START DATA FOR THIS TASK

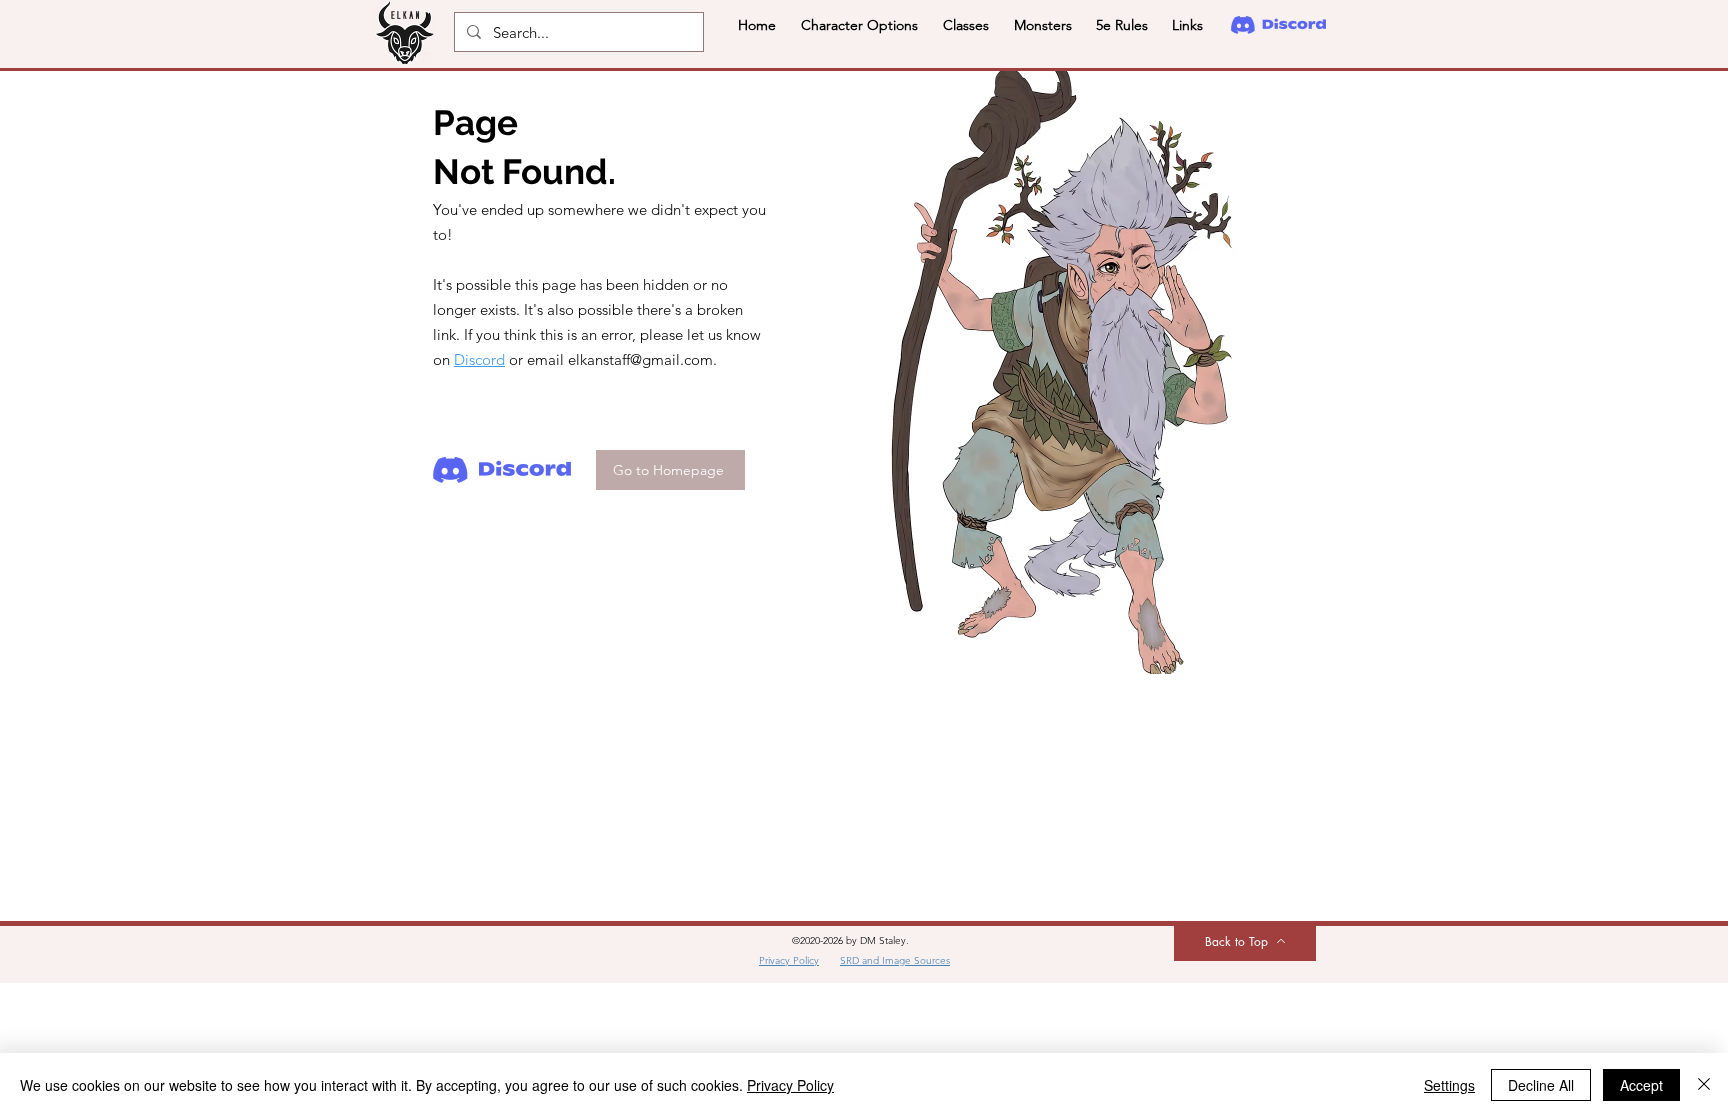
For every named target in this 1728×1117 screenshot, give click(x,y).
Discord (479, 359)
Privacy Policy (790, 1085)
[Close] (1704, 1085)
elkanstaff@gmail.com (640, 359)
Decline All (1541, 1085)
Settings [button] (1449, 1085)
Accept (1641, 1085)
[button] (859, 25)
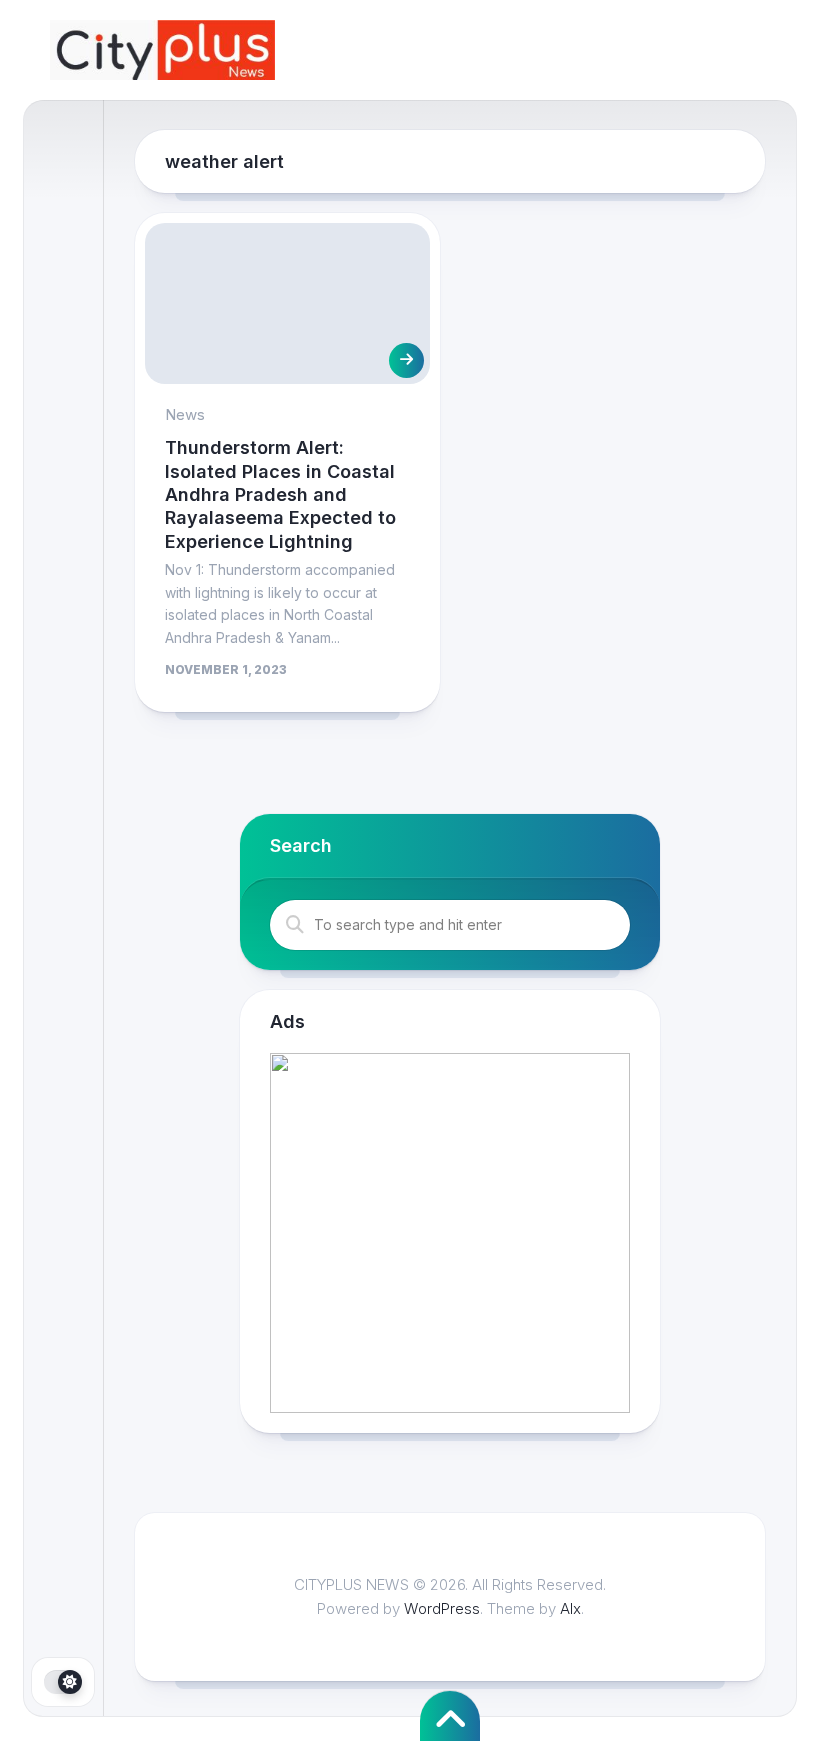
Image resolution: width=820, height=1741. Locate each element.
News (185, 414)
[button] (450, 1233)
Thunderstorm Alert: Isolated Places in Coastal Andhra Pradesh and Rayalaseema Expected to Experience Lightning (280, 494)
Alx (570, 1608)
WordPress (442, 1608)
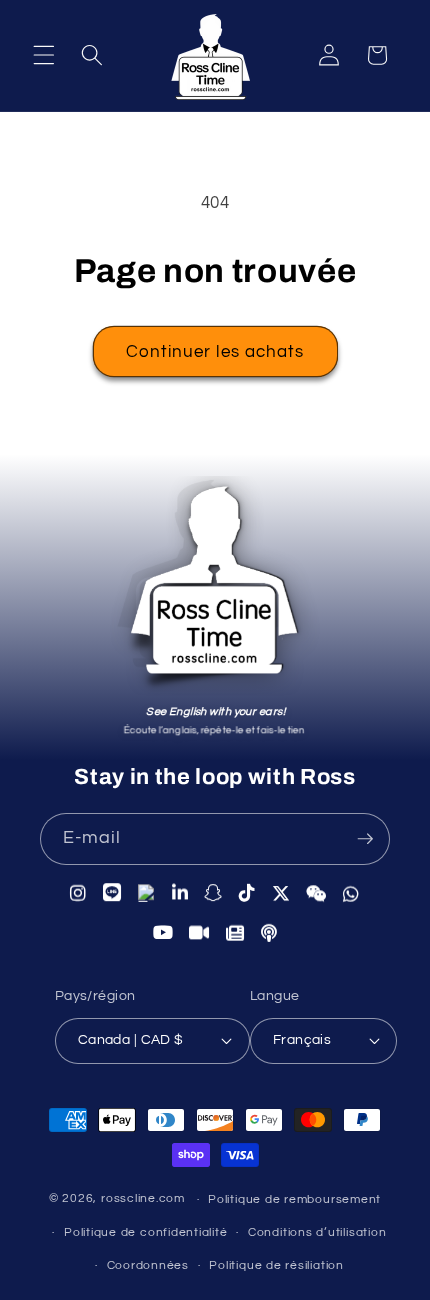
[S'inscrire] (365, 839)
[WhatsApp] (351, 894)
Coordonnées (148, 1265)
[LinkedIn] (180, 893)
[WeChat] (316, 894)
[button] (44, 55)
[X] (281, 893)
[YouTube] (163, 932)
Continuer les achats (215, 351)
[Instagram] (78, 893)
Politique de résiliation (276, 1265)
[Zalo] (147, 893)
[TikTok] (247, 893)
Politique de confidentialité (146, 1232)
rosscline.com (143, 1199)
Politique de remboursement (294, 1199)
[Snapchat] (213, 893)
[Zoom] (199, 933)
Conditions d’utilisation (317, 1232)
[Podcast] (269, 934)
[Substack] (235, 933)
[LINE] (112, 893)
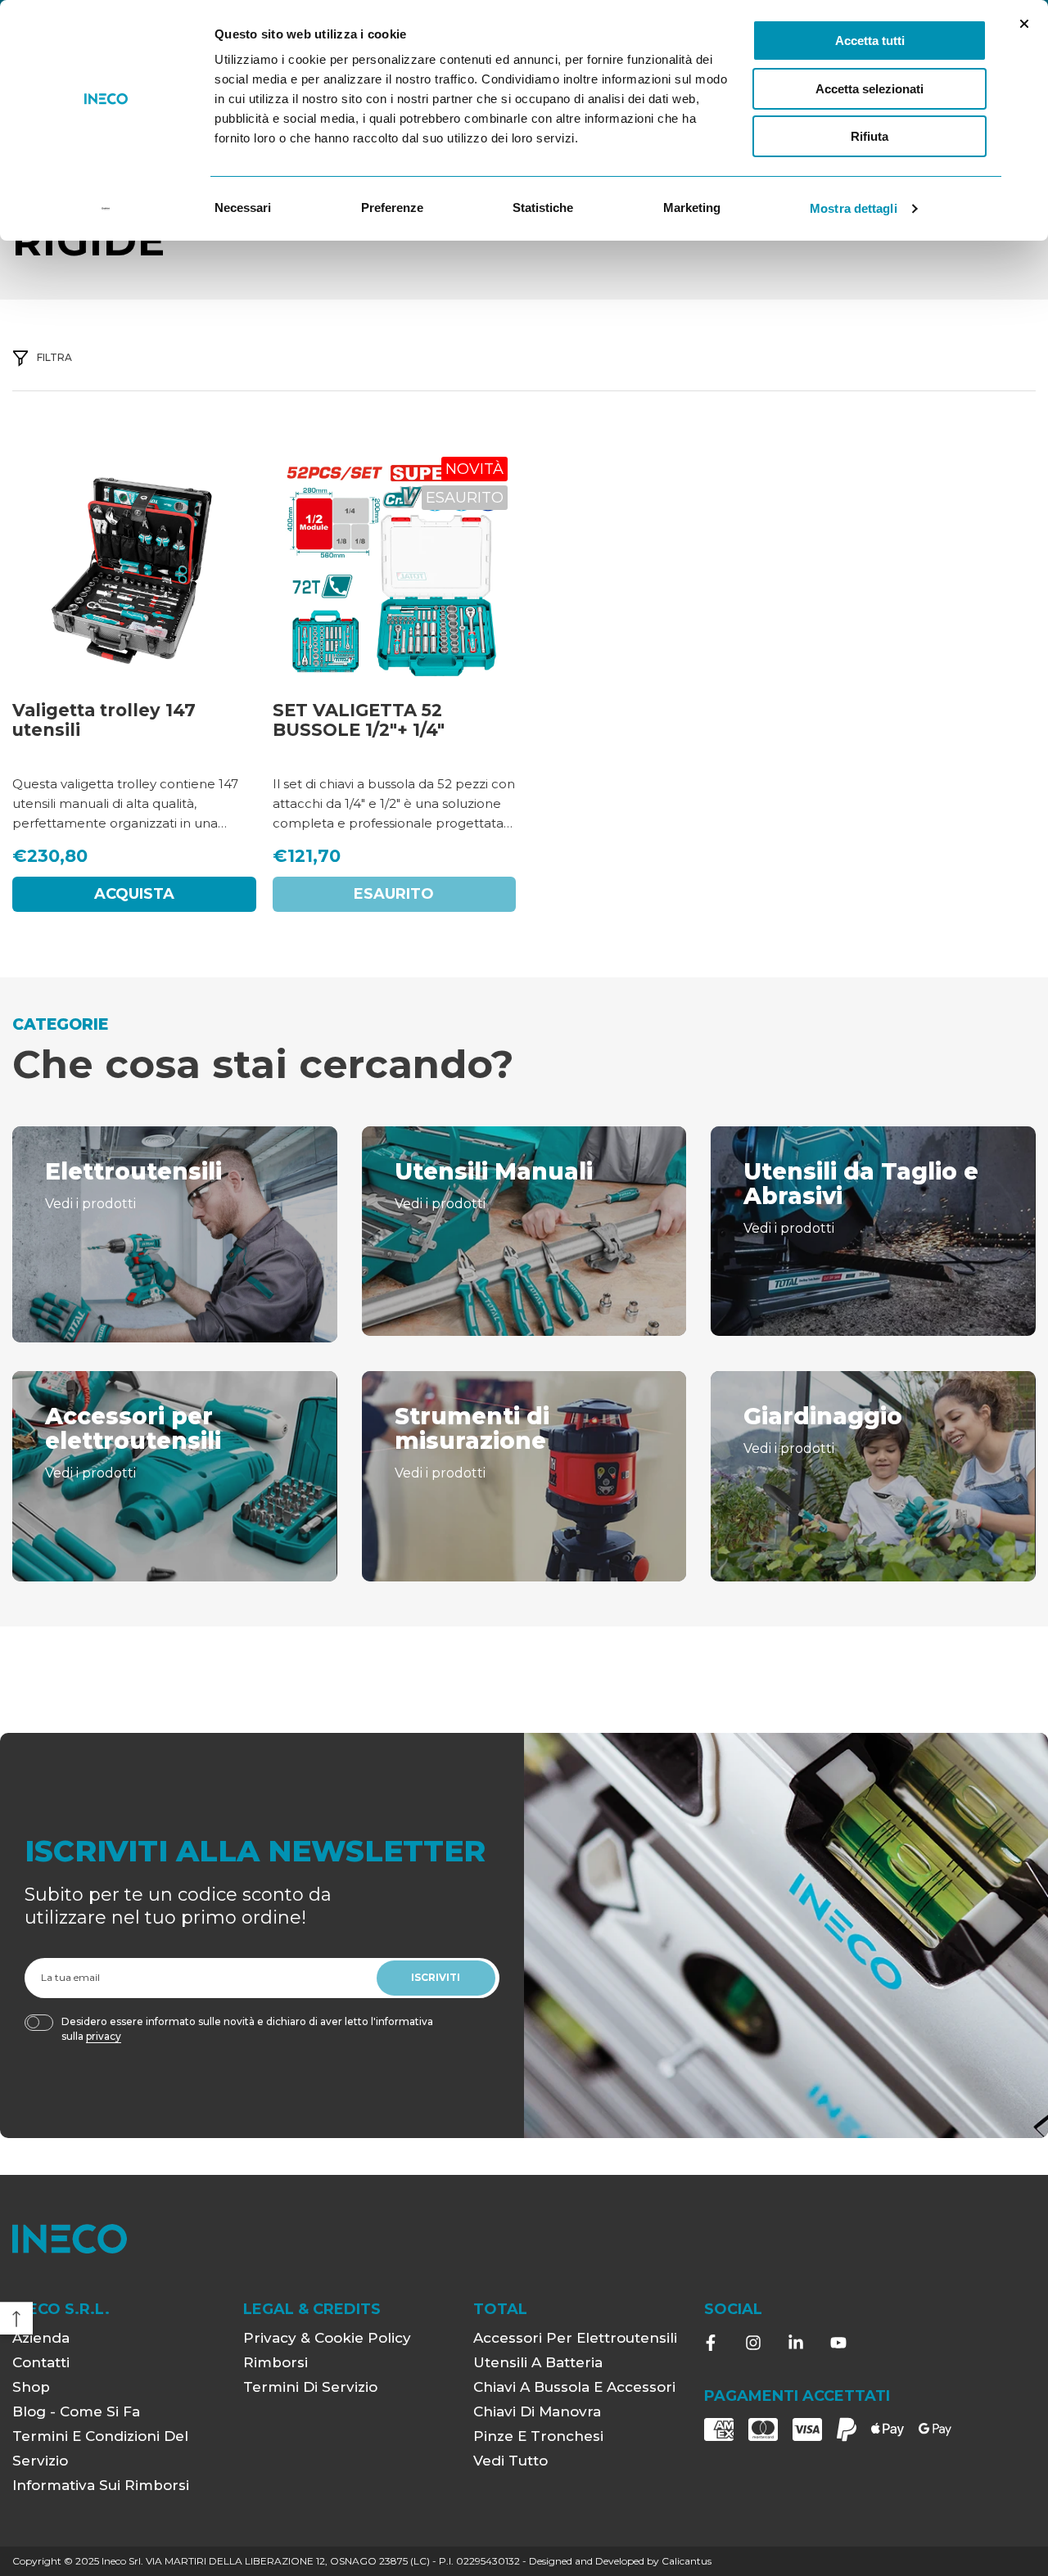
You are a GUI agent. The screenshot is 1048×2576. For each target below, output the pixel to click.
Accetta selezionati (869, 89)
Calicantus (686, 2561)
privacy (103, 2036)
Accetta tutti (870, 40)
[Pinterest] (796, 2343)
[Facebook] (710, 2343)
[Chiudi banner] (1024, 24)
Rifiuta (869, 136)
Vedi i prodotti (90, 1203)
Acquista (134, 894)
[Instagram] (753, 2343)
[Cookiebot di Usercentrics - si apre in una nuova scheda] (106, 208)
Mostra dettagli (853, 208)
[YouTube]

END DATA FOR THIS TASK

- **WHAT IS NEEDED**
Write out exactly the final stretch of the listing above, beginning at the line that contains "You are a GUI" and ending at its last line, with nothing added.

- **RESULT**
You are a GUI agent. The screenshot is 1048×2576. For each target below, output the pixel to click.
Accetta selezionati (869, 89)
Calicantus (686, 2561)
privacy (103, 2036)
Accetta tutti (870, 40)
[Pinterest] (796, 2343)
[Facebook] (710, 2343)
[Chiudi banner] (1024, 24)
Rifiuta (869, 136)
Vedi i prodotti (90, 1203)
Acquista (134, 894)
[Instagram] (753, 2343)
[Cookiebot di Usercentrics - si apre in una nuova scheda] (106, 208)
Mostra dettagli (853, 208)
[YouTube]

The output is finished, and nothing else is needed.